Run the model and print the resulting alignments.

In [9]:
for src,tgt in en_ig_sents:
  sent_src, sent_tgt = src.strip().split(), tgt.strip().split()
  token_src, token_tgt = [tokenizer.tokenize(word) for word in sent_src], [tokenizer.tokenize(word) for word in sent_tgt]
  wid_src, wid_tgt = [tokenizer.convert_tokens_to_ids(x) for x in token_src], [tokenizer.convert_tokens_to_ids(x) for x in token_tgt]
  ids_src, ids_tgt = tokenizer.prepare_for_model(list(itertools.chain(*wid_src)), return_tensors='pt', model_max_length=tokenizer.model_max_length, truncation=True)['input_ids'], tokenizer.prepare_for_model(list(itertools.chain(*wid_tgt)), return_tensors='pt', truncation=True, model_max_length=tokenizer.model_max_length)['input_ids']
  sub2word_map_src = []
  for i, word_list in enumerate(token_src):
    sub2word_map_src += [i for x in word_list]
  sub2word_map_tgt = []
  for i, word_list in enumerate(token_tgt):
    sub2word_map_tgt += [i for x in word_list]

  # alignment
  align_layer = 8
  threshold = 1e-3
  model.eval()
  with torch.no_grad():
    out_src = model(ids_src.unsqueeze(0), output_hidden_states=True)[2][align_layer][0, 1:-1]
    out_tgt = model(ids_tgt.unsqueeze(0), output_hidden_states=True)[2][align_layer][0, 1:-1]

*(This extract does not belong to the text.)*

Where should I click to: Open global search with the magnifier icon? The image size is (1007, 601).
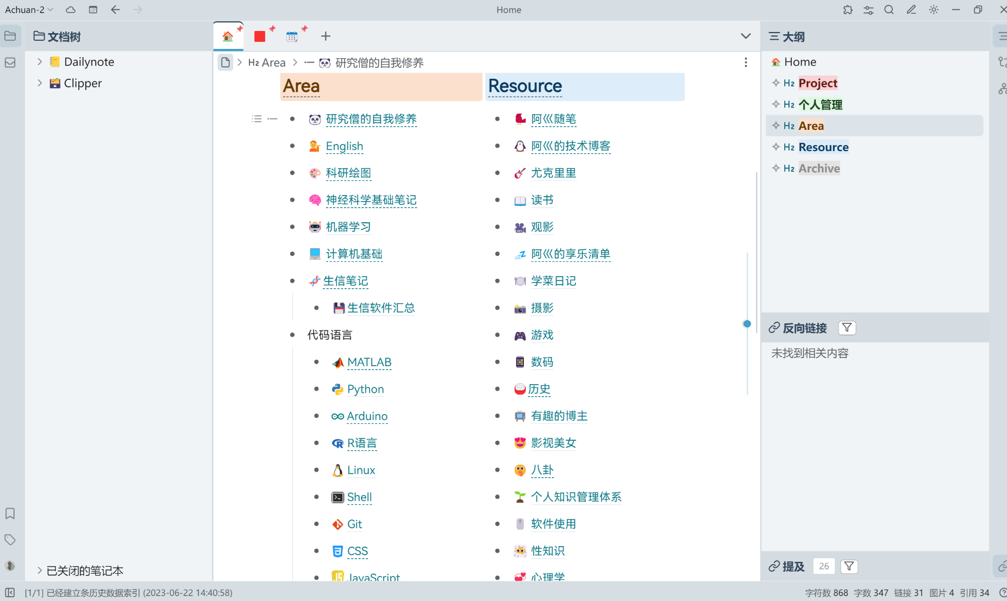click(889, 9)
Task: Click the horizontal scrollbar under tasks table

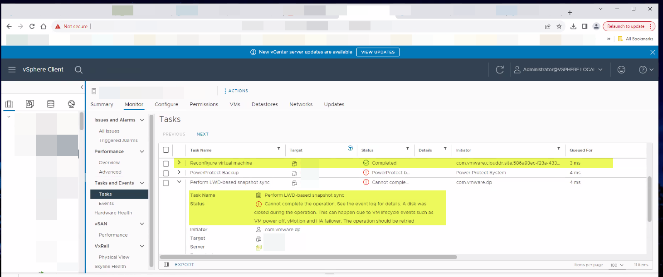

    dot_prod = torch.matmul(out_src, out_tgt.transpose(-1, -2))

    softmax_srctgt = torch.nn.Softmax(dim=-1)(dot_prod)
    softmax_tgtsrc = torch.nn.Softmax(dim=-2)(dot_prod)

    softmax_inter = (softmax_srctgt > threshold)*(softmax_tgtsrc > threshold)

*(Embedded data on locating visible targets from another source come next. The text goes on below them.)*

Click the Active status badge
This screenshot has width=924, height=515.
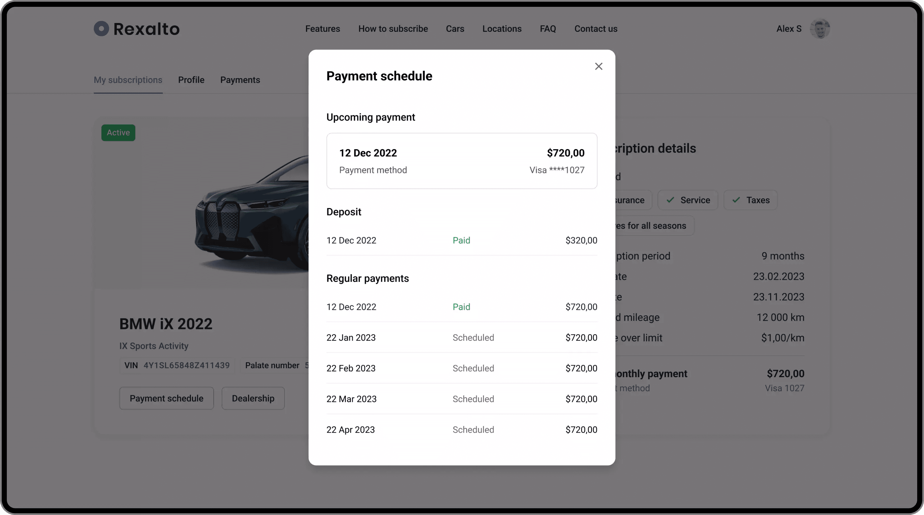tap(118, 132)
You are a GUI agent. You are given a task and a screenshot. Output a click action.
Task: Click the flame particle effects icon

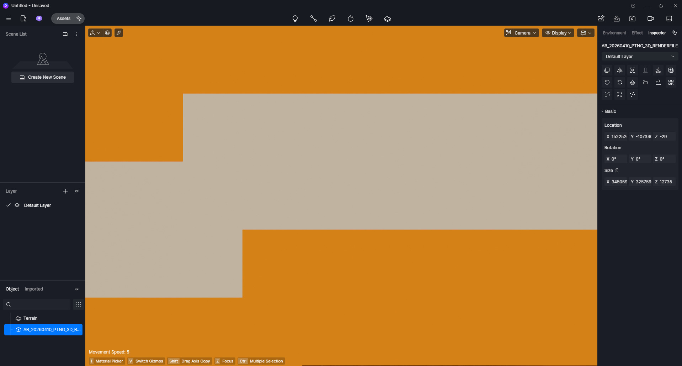(351, 19)
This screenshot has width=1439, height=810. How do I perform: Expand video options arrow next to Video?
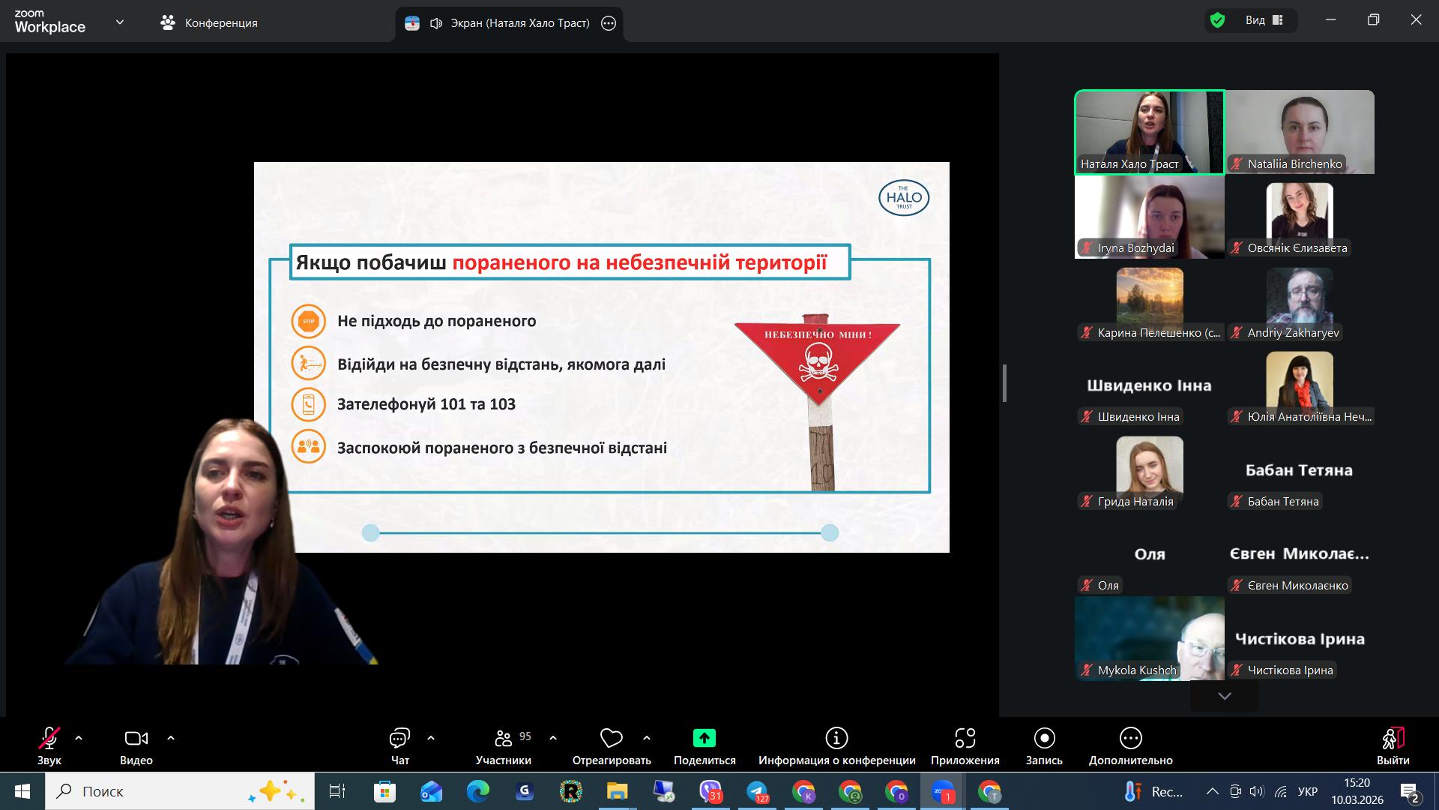tap(171, 738)
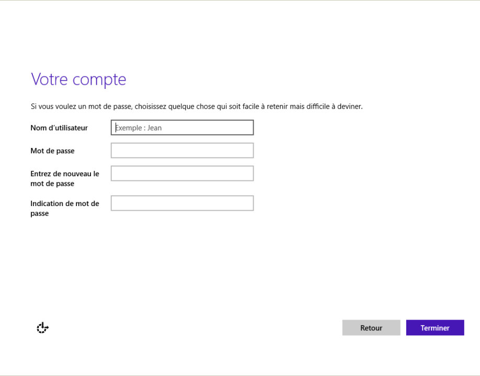Select the Mot de passe input field

(182, 151)
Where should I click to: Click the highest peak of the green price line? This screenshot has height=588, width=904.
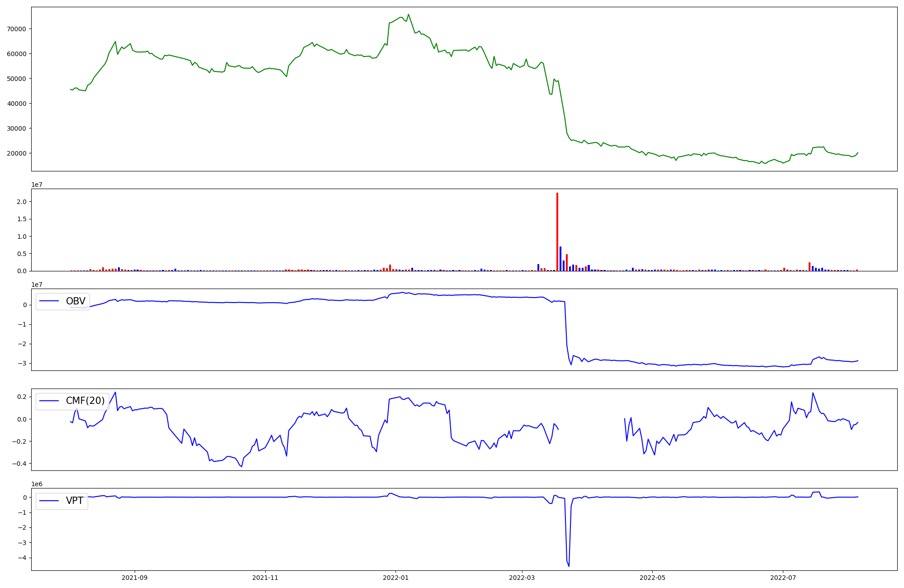[x=408, y=14]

  align_subwords = torch.nonzero(softmax_inter, as_tuple=False)
  align_words = set()
  for i, j in align_subwords:
    align_words.add( (sub2word_map_src[i], sub2word_map_tgt[j]) )

  # printing
  class color:
    PURPLE = '\033[95m'
    CYAN = '\033[96m'
    DARKCYAN = '\033[36m'
    BLUE = '\033[94m'
    GREEN = '\033[92m'
    YELLOW = '\033[93m'
    RED = '\033[91m'
    BOLD = '\033[1m'
    UNDERLINE = '\033[4m'
    END = '\033[0m'

for i, j in sorted(align_words):
  print(f'{sent_src[i]},{sent_tgt[j]}')

    

The,Akwụkwọ
Determination,Akwụkwọ
Determination,Sepụtemba
envisaged,gaa
envisaged,enyere
the,gaa
implementation,gaa
the,tinyere
USSD,USSD
charges,site
the,'mobile
mobile,'mobile
network,network
operators,operators'
(MNOs),(MNOs)
September,n'afọ
1,,n'afọ
2019,,2019
valid,Sepụtemba
licensees,ahụ.